Al-Ruways (الرويس), was a Palestinian Arab village on a rocky hill located 12 km southeast of Acre and south of the village of al-Damun. Its population in 1945 was 330. Al-Ruways was depopulated following its capture by Israeli forces during the 1948 Arab-Israeli War.

==History==

===Middle Ages===
Al-Ruways stood on the site of the Crusader town of Careblier, which was also referred to by the Crusaders as Roeis. In 1220, Beatrix de Courtenay and her husband Count Otto von Botenlauben, Henneberg, sold their land, including Roeis’, to the Teutonic Knights. However, they appeared not to have sole ownership, as in 1253 John Aleman, Lord of Caesarea, sold several villages, including Roeis, to the Knights Hospitaller. In 1266, a Crusader vanguard returning from a raid in Tiberias to Acre was ambushed at Roeis by Mamluk forces based in Safad. In 1283 it was mentioned as part of the domain of the Crusaders in the hudna (truce) between the Acre-based Crusaders and the Mamluk sultan al-Mansur Qalawun.

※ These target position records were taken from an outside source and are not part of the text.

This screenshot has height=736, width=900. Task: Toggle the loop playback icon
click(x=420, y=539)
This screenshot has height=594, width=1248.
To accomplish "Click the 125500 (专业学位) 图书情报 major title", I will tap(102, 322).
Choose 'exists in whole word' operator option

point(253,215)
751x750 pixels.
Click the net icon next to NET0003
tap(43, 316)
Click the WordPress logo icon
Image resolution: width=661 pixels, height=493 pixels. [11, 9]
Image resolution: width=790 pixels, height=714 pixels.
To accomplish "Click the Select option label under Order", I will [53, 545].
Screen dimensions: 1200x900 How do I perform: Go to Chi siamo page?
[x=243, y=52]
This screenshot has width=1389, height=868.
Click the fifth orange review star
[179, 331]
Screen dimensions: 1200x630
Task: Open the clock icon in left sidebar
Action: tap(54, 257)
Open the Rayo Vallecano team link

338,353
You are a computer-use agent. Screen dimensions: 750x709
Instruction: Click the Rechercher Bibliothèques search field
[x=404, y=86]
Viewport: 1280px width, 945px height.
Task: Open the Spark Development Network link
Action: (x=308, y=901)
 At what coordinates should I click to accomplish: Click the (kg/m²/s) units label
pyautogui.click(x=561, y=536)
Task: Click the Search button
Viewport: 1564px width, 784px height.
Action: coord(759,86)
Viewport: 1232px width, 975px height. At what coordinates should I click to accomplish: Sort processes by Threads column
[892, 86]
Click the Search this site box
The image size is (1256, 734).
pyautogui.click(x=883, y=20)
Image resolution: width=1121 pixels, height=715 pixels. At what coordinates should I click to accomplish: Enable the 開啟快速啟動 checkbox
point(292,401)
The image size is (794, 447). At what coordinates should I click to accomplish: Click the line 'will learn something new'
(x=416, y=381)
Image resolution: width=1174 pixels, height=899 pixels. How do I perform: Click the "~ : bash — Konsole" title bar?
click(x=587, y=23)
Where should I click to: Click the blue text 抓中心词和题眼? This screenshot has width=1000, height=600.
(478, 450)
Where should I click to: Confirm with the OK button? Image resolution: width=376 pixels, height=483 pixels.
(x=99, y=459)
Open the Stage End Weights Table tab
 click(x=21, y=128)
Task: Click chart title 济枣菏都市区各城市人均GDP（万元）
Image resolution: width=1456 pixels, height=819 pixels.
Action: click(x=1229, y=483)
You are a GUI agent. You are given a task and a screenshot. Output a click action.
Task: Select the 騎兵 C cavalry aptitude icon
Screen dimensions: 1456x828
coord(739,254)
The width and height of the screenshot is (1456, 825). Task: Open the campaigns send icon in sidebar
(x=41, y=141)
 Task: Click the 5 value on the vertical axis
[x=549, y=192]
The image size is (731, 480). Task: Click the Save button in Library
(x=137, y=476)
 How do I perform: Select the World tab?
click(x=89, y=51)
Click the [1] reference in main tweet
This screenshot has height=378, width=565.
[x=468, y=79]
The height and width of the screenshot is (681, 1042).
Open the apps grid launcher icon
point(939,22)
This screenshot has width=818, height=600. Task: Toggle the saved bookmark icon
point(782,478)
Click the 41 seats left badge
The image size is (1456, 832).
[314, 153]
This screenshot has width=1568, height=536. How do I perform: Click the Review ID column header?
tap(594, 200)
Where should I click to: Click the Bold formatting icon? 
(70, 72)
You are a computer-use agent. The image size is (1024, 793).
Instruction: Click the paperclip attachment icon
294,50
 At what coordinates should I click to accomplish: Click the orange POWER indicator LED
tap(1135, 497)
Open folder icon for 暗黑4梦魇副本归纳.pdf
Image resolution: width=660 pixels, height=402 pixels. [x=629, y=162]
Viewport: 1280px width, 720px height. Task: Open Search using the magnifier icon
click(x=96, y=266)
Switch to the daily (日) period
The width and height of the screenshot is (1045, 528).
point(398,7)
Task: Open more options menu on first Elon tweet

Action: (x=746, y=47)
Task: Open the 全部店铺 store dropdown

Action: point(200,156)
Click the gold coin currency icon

Based on tradition, the people of the village professed to have blood relations with Husam ad-Din Abu al-Hija. Hussam ad-Din was a high-ranking officer in the Ayyubid army of Sultan Saladin.

===Ottoman era===
French explorer Victor Guérin visited al-Ruways in 1875, and noted that the village contained "150 people at most, whose homes are located on a hill, amid gardens filled with fig, pomegranate and olive trees, and here and there are palm trees".

In 1881, the PEF's Survey of Western Palestine described al-Ruways as being situated on open ground with olive groves to the north of the village. Its population of 400 was entirely Muslim.

A population list from about 1887 showed that Ruweis had about 190 inhabitants; all Muslims.

===British Mandate era===
Under the British Mandate of Palestine in the early twentieth century, al-Ruways was one of the smallest villages in the District of Acre. In the 1922 census Al-Ruways had a population of 154; all Muslims, increasing in the 1931 census to 217, still all Muslim, in a total of 44 houses. and consisting of two quarters.

The village had a mosque. Its children attended school in nearby al-Damun. The inhabitants' drinking water came from domestic wells, and they primarily grew wheat, corn, sesame, watermelons, and olives.

In the 1945 statistics the population of al-Ruways was 330 Muslims, who owned 1,163 dunams of land according to an official land and population survey. 222 dunams were plantations and irrigable land, 844 used for cereals, while built-up areas consisted of 15 dunams.

===Israeli rule===
On 18 July 1948, two days after Nazareth was occupied by Israel's Seventh Armored Brigade in Operation Dekel, some units advanced into the Western Galilee and captured a number of Arab villages, one of which was al-Ruways. The inhabitants fled after bombardment and the fall of major towns in the vicinity, namely Shefa-'Amr and Nazareth. Following the war the area was incorporated into the State of Israel. According to Palestinian historian Walid Khalidi, "the site is deserted. The debris of old wells and cement roofs is strewn of over the site, which is otherwise covered by a forest of eucalyptus trees and cactus." By 1992 there were no villages on al-Ruways land, but the surrounding area was cultivated by residents of kibbutz Yas'ur.